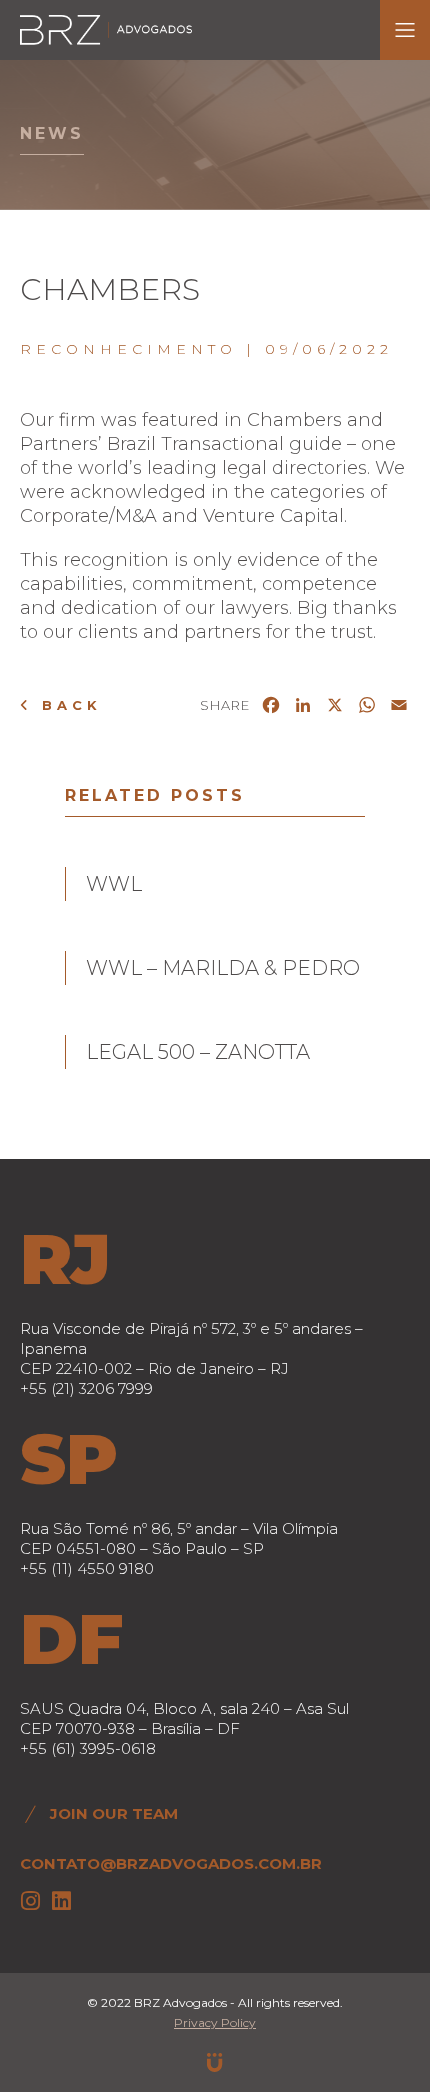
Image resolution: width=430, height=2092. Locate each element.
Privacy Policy (215, 2022)
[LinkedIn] (303, 708)
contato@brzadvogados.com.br (171, 1863)
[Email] (399, 708)
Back (67, 705)
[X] (335, 708)
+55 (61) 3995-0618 (88, 1748)
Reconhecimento (128, 349)
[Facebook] (271, 708)
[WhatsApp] (367, 708)
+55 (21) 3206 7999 (86, 1388)
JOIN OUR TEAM (114, 1813)
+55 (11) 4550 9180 (87, 1568)
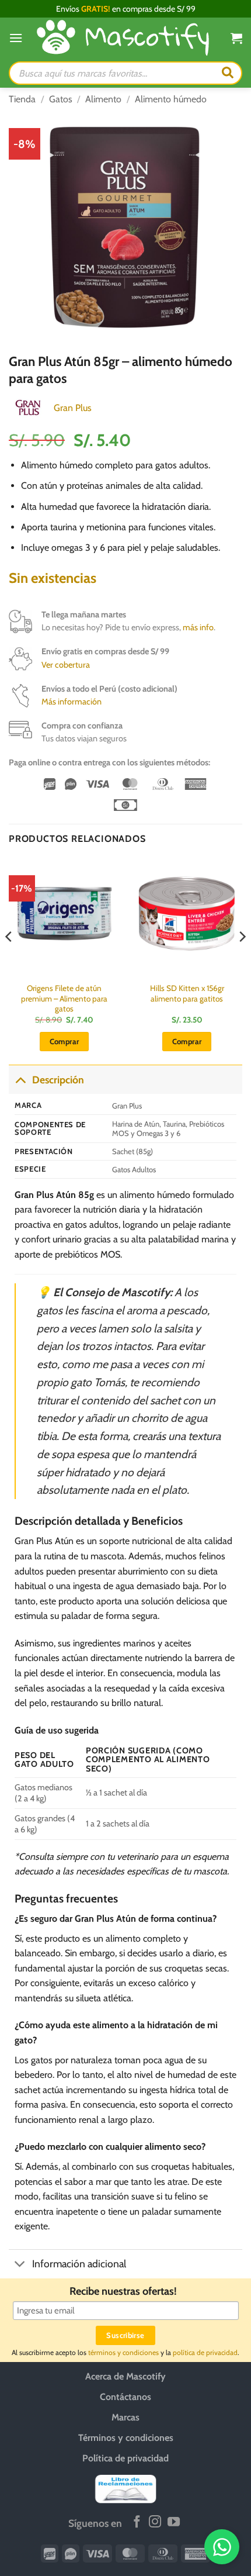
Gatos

## Task
Your answer must be a verbatim copy of the entries above, with no images included.

## Expected answer
Image resolution: width=430, height=2092. Locate each element.
Privacy Policy (215, 2022)
[LinkedIn] (303, 708)
contato@brzadvogados.com.br (171, 1863)
[Email] (399, 708)
Back (67, 705)
[X] (335, 708)
+55 (61) 3995-0618 (88, 1748)
Reconhecimento (128, 349)
[Facebook] (271, 708)
[WhatsApp] (367, 708)
+55 (21) 3206 7999 (86, 1388)
JOIN OUR TEAM (114, 1813)
+55 (11) 4550 9180 (87, 1568)
Gatos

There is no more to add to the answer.